Marathon's Autonomous Robot Targets are exactly what that sounds like: shooting targets guided by computer code and designed to "look, move, and even behave like people," the company says. The robots were on the move on the AUSA floor -- though no shooting was allowed. (Breaking Defense/Brendon Smith).
The AUSA show floor offered a fresh look at a futuristic version of an old Army standby: the Abrams tank. This one, the Abrams X, is made by General Dynamics Land Systems, manufacturers of the current Abrams M1A1 and M1A2 battle tanks used by the US Army. (Breaking Defense/Brendon Smith).
Attendees may walk by model versions of the famous Iron Dome system, in use for years in Israel, and its sister SkyCeptor system, both made by Rafael. The SkyCeptor, in particular, is meant to "defeat short- to medium-range ballistic and cruise missiles and other advanced air defense threats," the company says. (Breaking Defense/Brendon Smith).
As the need for counter-UAS systems explodes, Epirus is at AUSA repping its counter-electronics system Stryker Leonidas, made with General Dynamics. The system's "counter-swarm" weapon "fills a pressing short range air defense (SHORAD) capability gap," the company says. (Breaking Defense/Brendon Smith).
A new unveiling for AUSA, Rheinmetall announced this week the Mission Master CXT platform, the newest addition to the company's "family" of autonomous ground vehicles. The company says the CXT "combines the power of a diesel engine with a silent electric motor." (Breaking Defense/Brendon Smith).
The GMC Hummer EV Platform, the first vehicle on GM's New Ultium EV Platform, goes on display at AUSA 2022. All-electric offerings are the center of much of the Army's attention these days as it aims to electrify its non-tactical, and eventually tactical, fleet. (Breaking Defense/Brendon Smith)
Two new Armored Multi-Purpose Vehicles (AMPV) sit at the booth by Bae Systems. The vehicles are meant to replace the Army's venerable, but old M113s. (Breaking Defense/Brendon Smith)
Palantir shows off its prototype for the Tactical Intelligence Targeting Access Node (TITAN) vehicle. The company says the TITAN "will be the critical backbone that provides correlation, fusion, and integration of sensor data alongside insights from AI/ML overlaid at the tactical edge." In other words, it's meant to find the signal in the noise. (Breaking Defense/Brendon Smith)
A model of a "modernized" Boeing Apache AH-64E shown Association of US Army Conference in 2022. While the Army is about to choose two new airframes, there's currently no Apache replacement on the horizon. (Breaking Defense/Brendon Smith)

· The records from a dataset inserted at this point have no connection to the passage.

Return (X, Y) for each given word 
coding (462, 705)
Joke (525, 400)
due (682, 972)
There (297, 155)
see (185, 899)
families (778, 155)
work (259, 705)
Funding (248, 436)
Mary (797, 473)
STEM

Lockheed Martin teamed up with Sikorsky to produce the Raider X, the team's competitor in the Army's Future Attack Reconnaissance Aircraft (FARA) program, one of two high-profile Army Future Vertical Lift contests currently underway. (Breaking Defense/Brendon Smith)

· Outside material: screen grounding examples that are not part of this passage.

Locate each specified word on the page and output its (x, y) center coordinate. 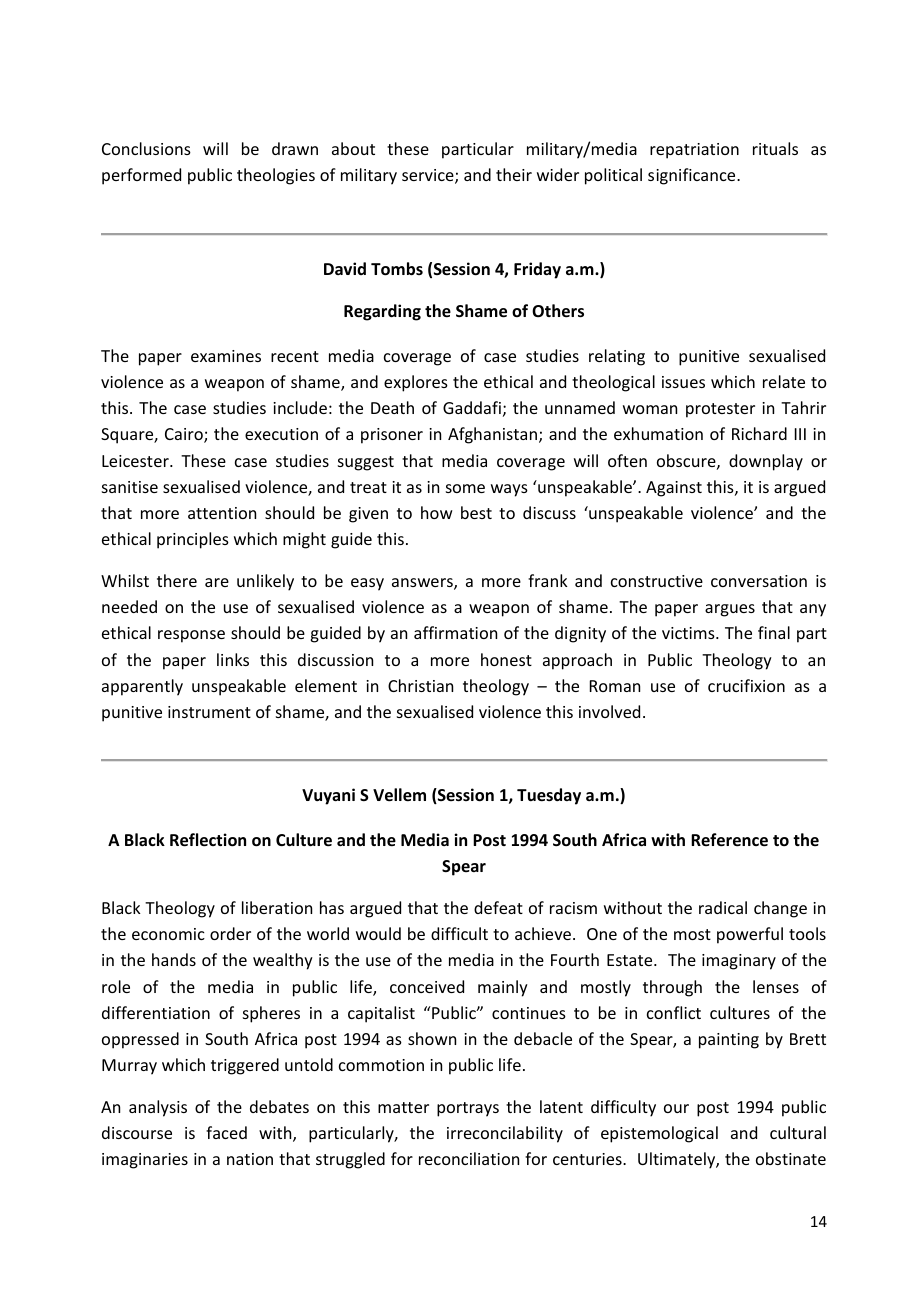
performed (141, 176)
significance (693, 176)
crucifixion (746, 685)
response (191, 636)
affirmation (455, 632)
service (429, 176)
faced (226, 1132)
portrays (468, 1109)
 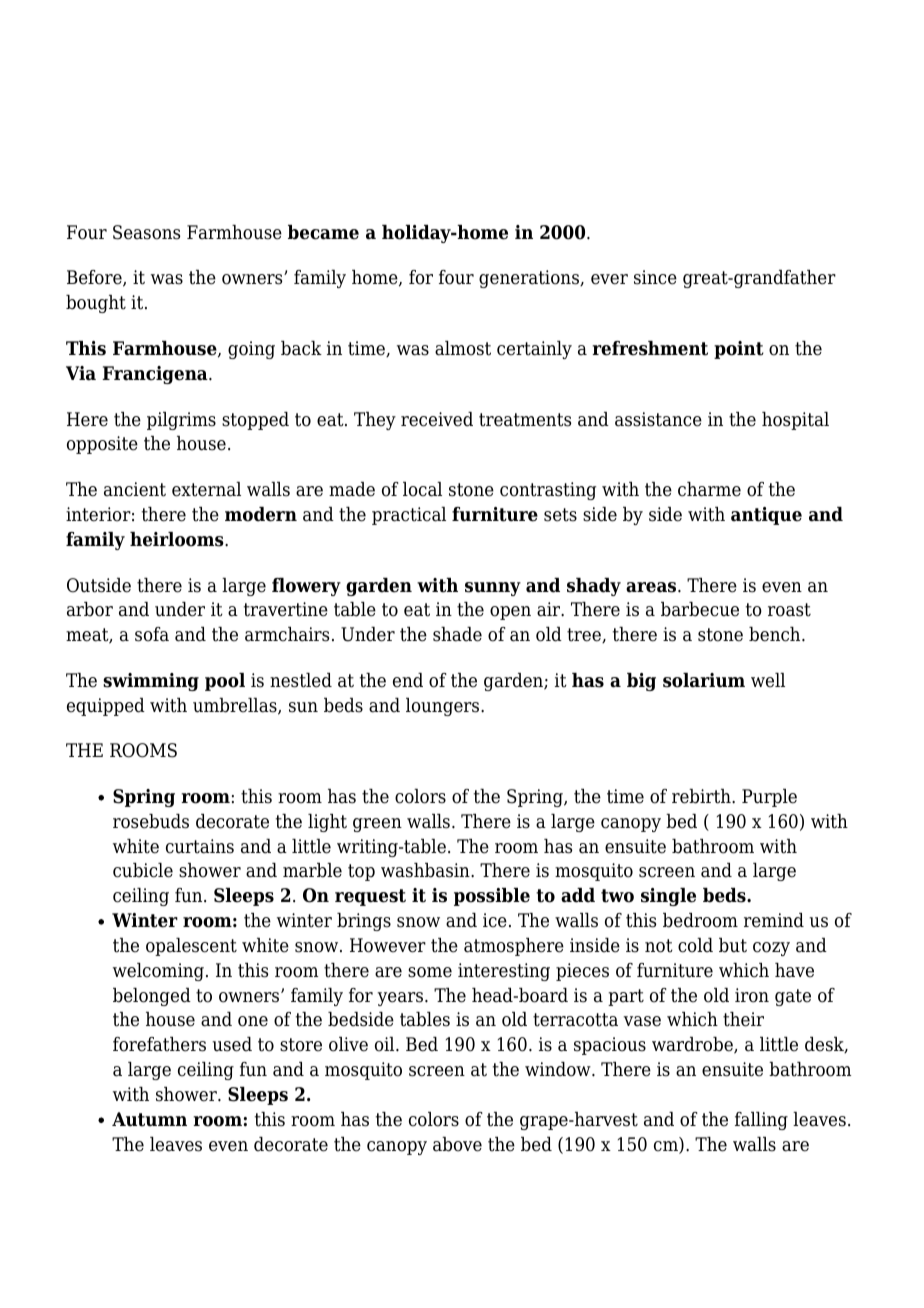 I want to click on Autumn, so click(x=149, y=1119).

The Bell 360 Invictus is the other FARA competitor, looking to beat out the Lockheed-Sikorsky team. The Army's expected to make its decision in fiscal 2024. (Breaking Defense/Brendon Smith)

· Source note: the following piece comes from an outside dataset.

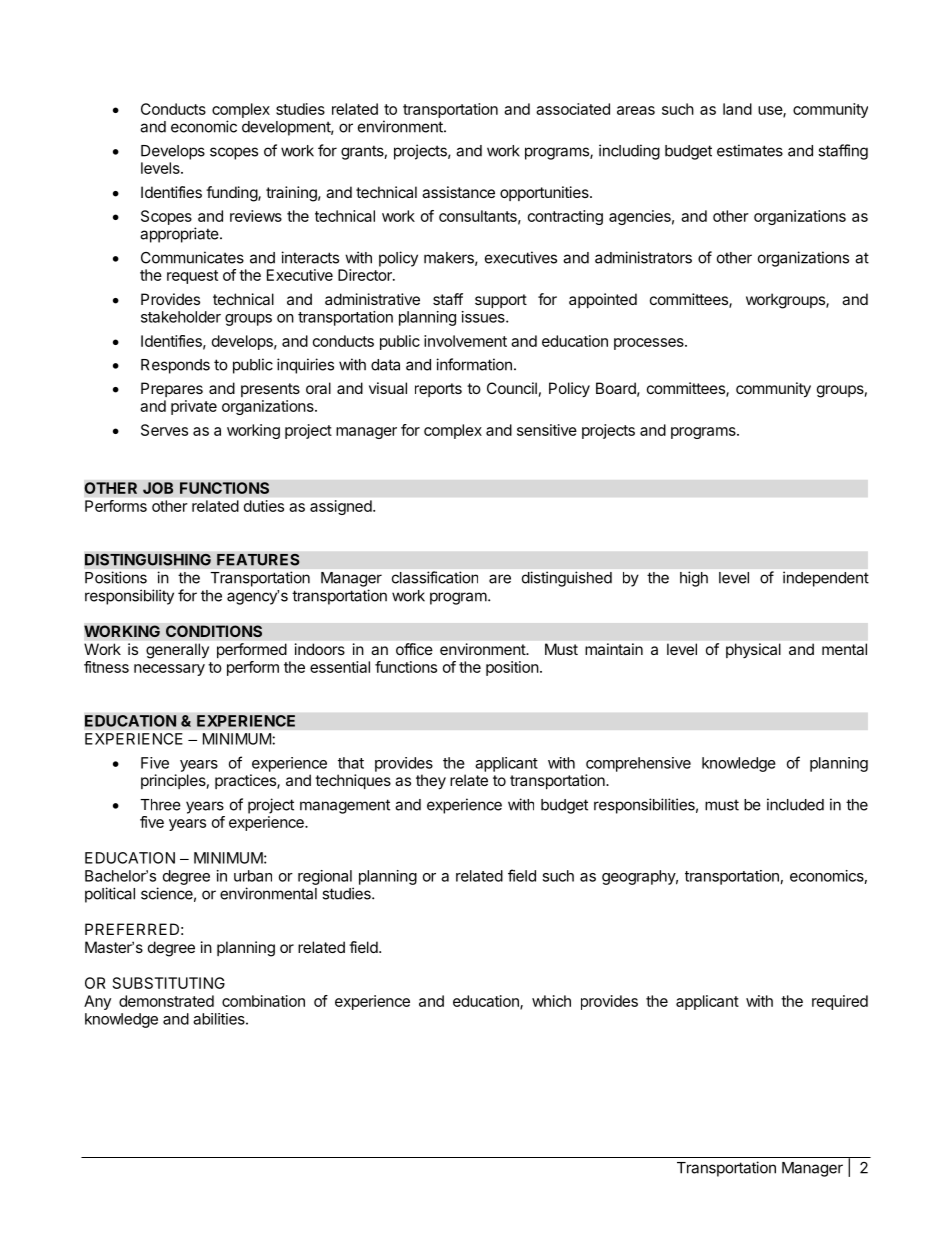  Describe the element at coordinates (551, 1001) in the screenshot. I see `which` at that location.
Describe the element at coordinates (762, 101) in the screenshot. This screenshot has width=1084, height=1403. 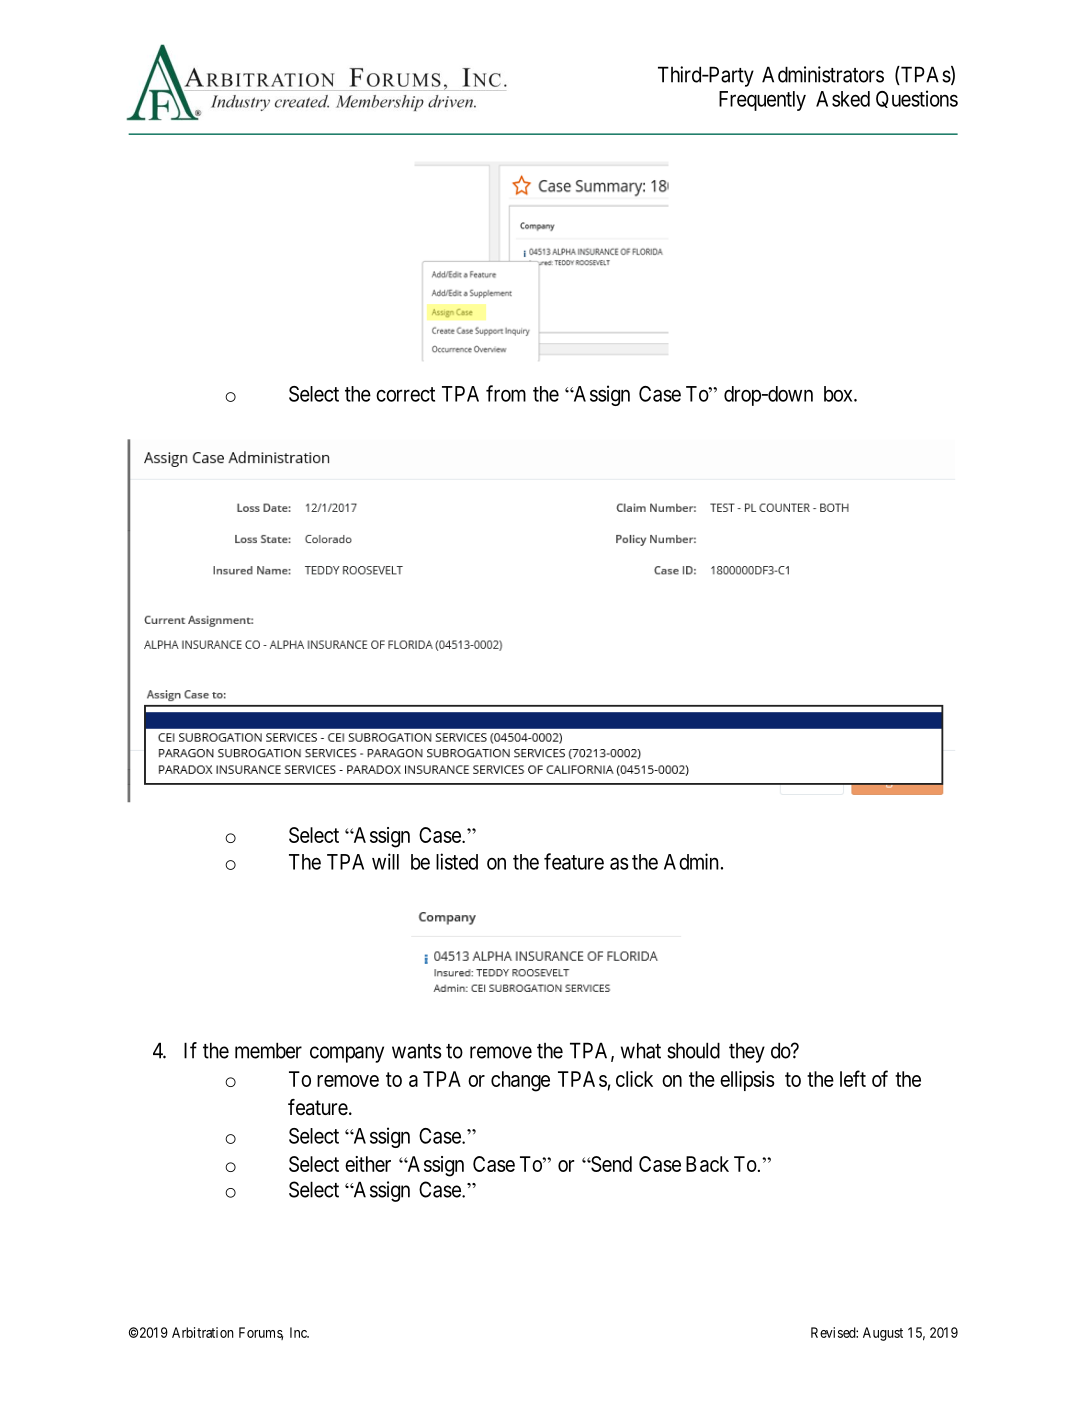
I see `Frequently` at that location.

The defense start-up Anduril has expanded its footprint in the defense market in recent years. This product, the Mobile Sentry, "brings autonomous fixed site counter UAS and counter intrusion capabilities into a mobile form factor," the company says. (Breaking Defense/Brendon Smith)
The military's no-so-furry friendly robot dogs are back at AUSA this year. This model, called the Vision 60 Q-UGV from Ghost Robotics, is an "all-weather ground robot for use in a broad range of unstructured urban and natural environments for defense, homeland and enterprise applications," the company says. (Breaking Defense/Brendon Smith).